● **ACTION ITEM**:
Below are records; from the line containing "Click the Mastercard logo" through the very last line, output each line exactly. No pictures.

[Stored data entries]
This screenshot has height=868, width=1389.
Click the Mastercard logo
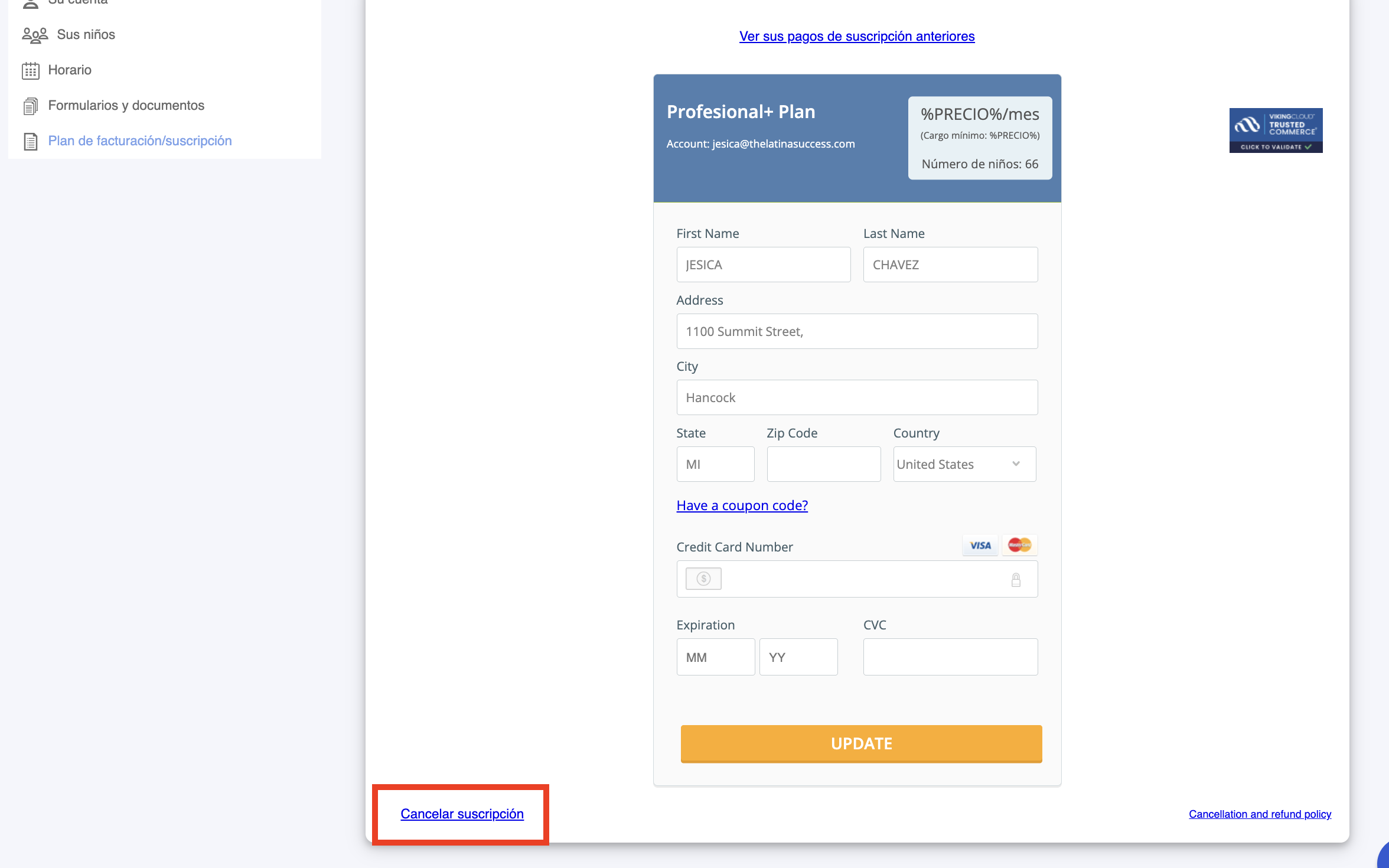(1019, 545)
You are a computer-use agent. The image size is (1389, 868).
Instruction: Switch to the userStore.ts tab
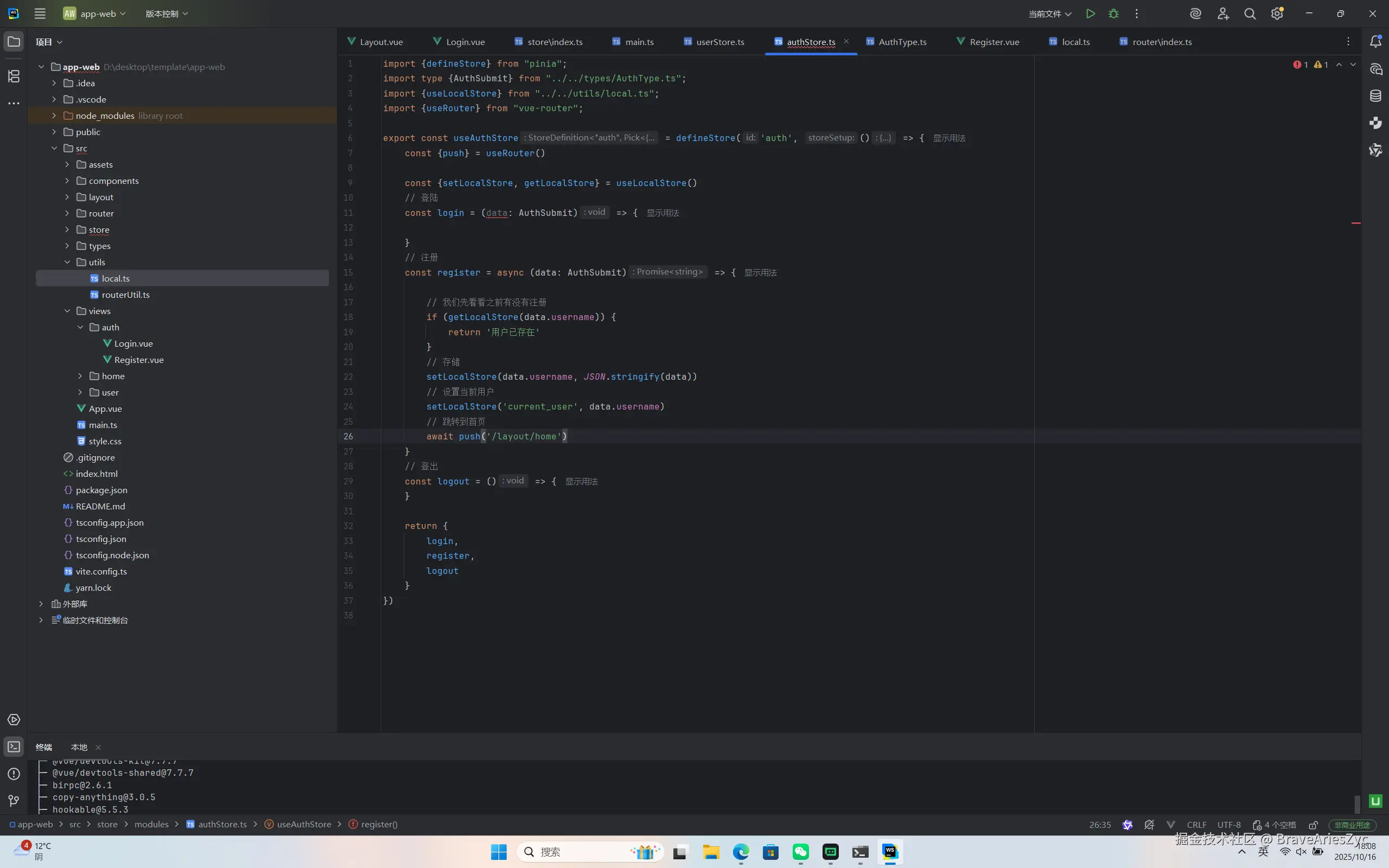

● **EXERCISE ANSWER**:
Click the Mastercard logo
(1019, 545)
You are a computer-use agent. The image size is (1389, 868).
Instruction: Switch to the userStore.ts tab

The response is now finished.